Eremophila polyclada, commonly known as twiggy emu-bush, flowering lignum, lignum fuchsia and desert lignum is a plant in the figwort family Scrophulariaceae and is endemic to Australia. It is a dense, spreading shrub with narrow leaves and white to pale lilac-coloured, purple-spotted flowers. It occurs in all mainland states except Western Australia.

==Description==
Eremophila polyclada is a dense, spreading shrub which grows to a height of 1-3 m and a width of 1-5 m. Its branches diverge at about 90° to each other and are stiff, often with a spine at the end. The leaves are arranged alternately along the branches and are linear in shape, mostly 20-40 mm long, 1-3 mm wide and are often sticky when young due to the presence of resin.

The flowers are borne singly or in pairs in leaf axils on a stalk 1-2.5 mm long. There are 5 green, overlapping sepals which are egg-shaped, have a prominent keel, thin, wing-like edges and are mostly 4.5-7 mm long. The petals are 20-35 mm long, joined at their bases to form a tube. The petal tube is white to very pale whitish-lilac and has faint blackish to green purple spots on the inside of the lobes and purple spots inside the tube. The tube and petal lobes are glabrous except that the middle part of the lowest lobe and the inside of the tube are hairy. The 4 stamens are fully enclosed in the tube. Flowers appear between October and May and are followed by fruits which are oval-shaped, cone-shaped or elliptical with a pointed and are 8.5-13 mm long.

==Taxonomy and naming==
The species was first formally described by Ferdinand von Mueller in 1855 as Pholidia polyclada. The description was published in Journal of an Expedition into the Interior of Tropical Australia. In 1860 Mueller changed the name to Eremophila polyclada. The specific epithet (polyclada) is derived from the ancient Greek words polys (πολύς), meaning "many" and klados (κλάδος) meaning "twig".

==Distribution==
Eremophila polyclada is widespread in New South Wales to the west of Lightning Ridge and in southern Queensland.
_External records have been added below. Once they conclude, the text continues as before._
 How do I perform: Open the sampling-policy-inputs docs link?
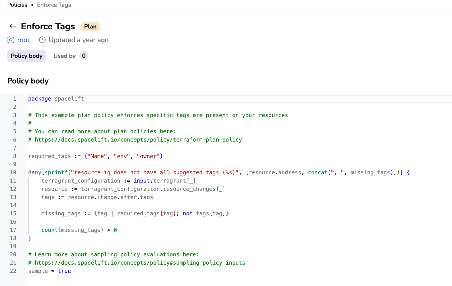click(140, 263)
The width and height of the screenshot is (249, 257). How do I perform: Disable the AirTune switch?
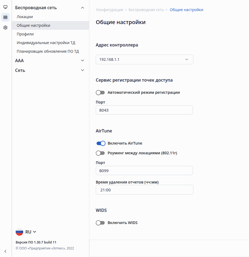(101, 143)
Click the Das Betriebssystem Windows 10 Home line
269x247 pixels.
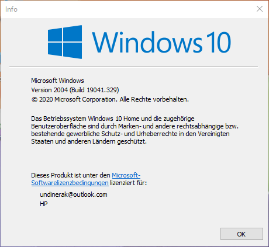[x=113, y=119]
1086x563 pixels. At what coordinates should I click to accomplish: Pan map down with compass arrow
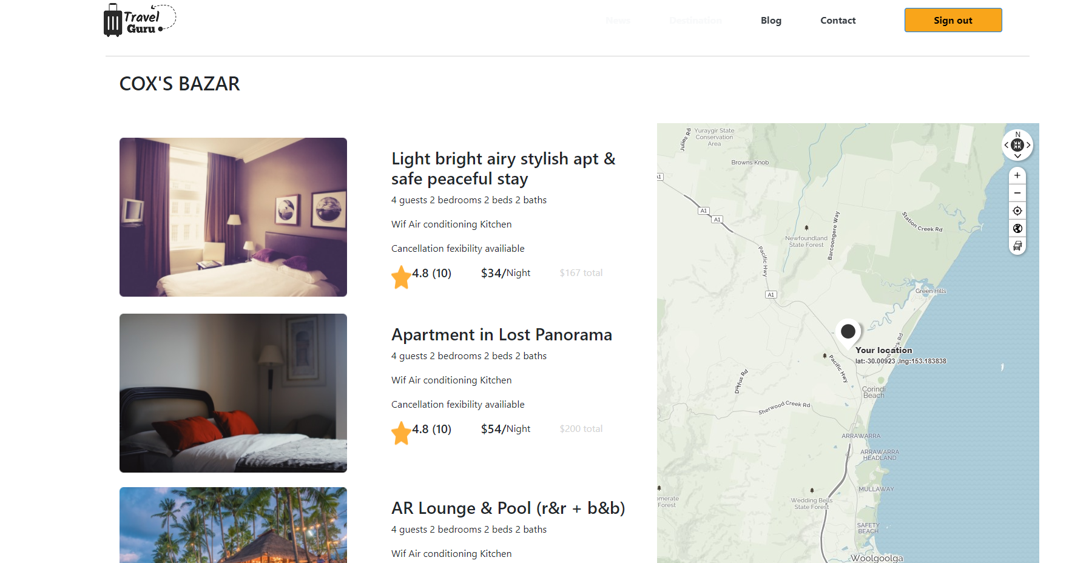point(1017,157)
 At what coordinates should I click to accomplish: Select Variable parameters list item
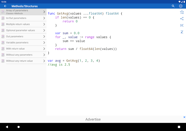23,43
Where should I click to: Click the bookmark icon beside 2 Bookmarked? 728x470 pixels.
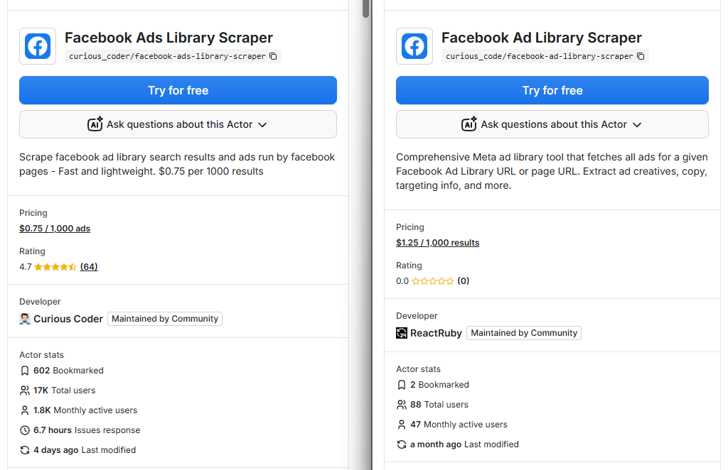pos(402,385)
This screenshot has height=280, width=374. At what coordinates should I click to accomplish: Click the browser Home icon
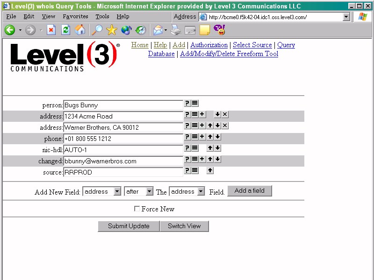(x=80, y=30)
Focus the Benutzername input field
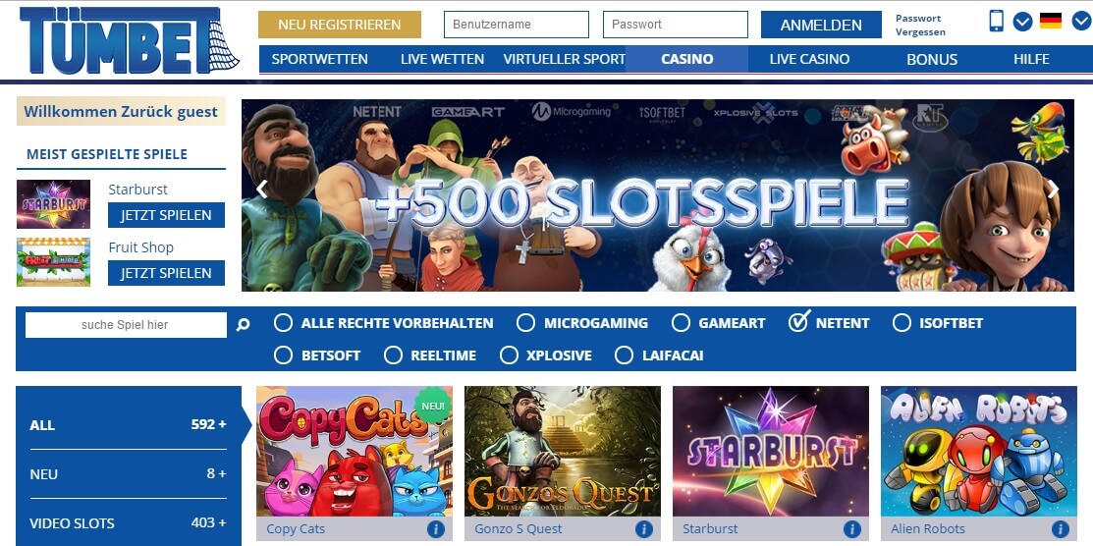Image resolution: width=1093 pixels, height=546 pixels. [x=517, y=25]
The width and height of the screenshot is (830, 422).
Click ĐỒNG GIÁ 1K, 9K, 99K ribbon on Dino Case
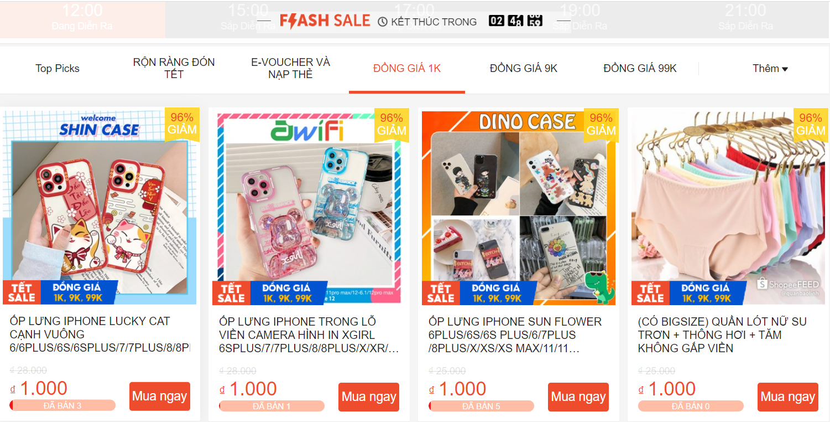pyautogui.click(x=497, y=293)
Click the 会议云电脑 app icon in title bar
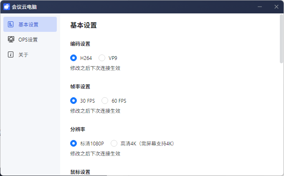The width and height of the screenshot is (284, 176). tap(7, 7)
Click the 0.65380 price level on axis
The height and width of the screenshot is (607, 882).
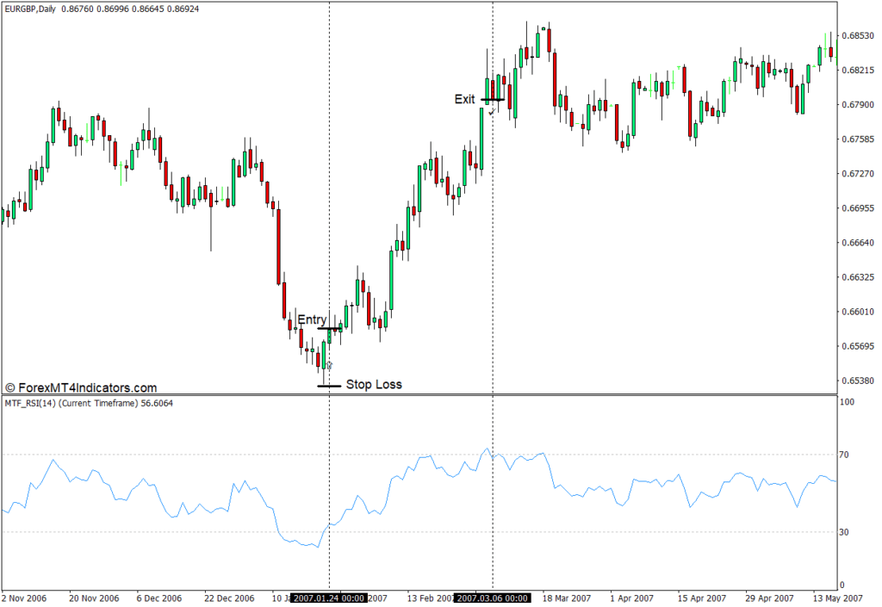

It is also found in a few places along the Murray River in Victoria and South Australia. There is one record from Tarlton Downs in the Northern Territory. It grows in sandy to clay loam soils often on floodplains and other low-lying areas.

==Use in horticulture==
Twiggy emu-bush is an ornamental shrub which is well known in horticulture, and some specimens have been grown for more than 35 years. It flowers profusely in summer, bearing masses of white flowers when most other shrubs are dormant and is a useful screening plant, with its dense, tangled branches. Propagation is easiest from cuttings which strike within a few weeks in warm weather and its arching branches sometimes develop roots when they touch the ground. A very drought tolerant shrub, it only requires watering once or twice during a long drought and a deep watering early in summer will sometimes stimulate a mass flowering. It is also tolerant of frost and can be pruned, preferably in early autumn. A hybrid with E. divaricata called Eremophila 'summertime blue' is popular in American gardens.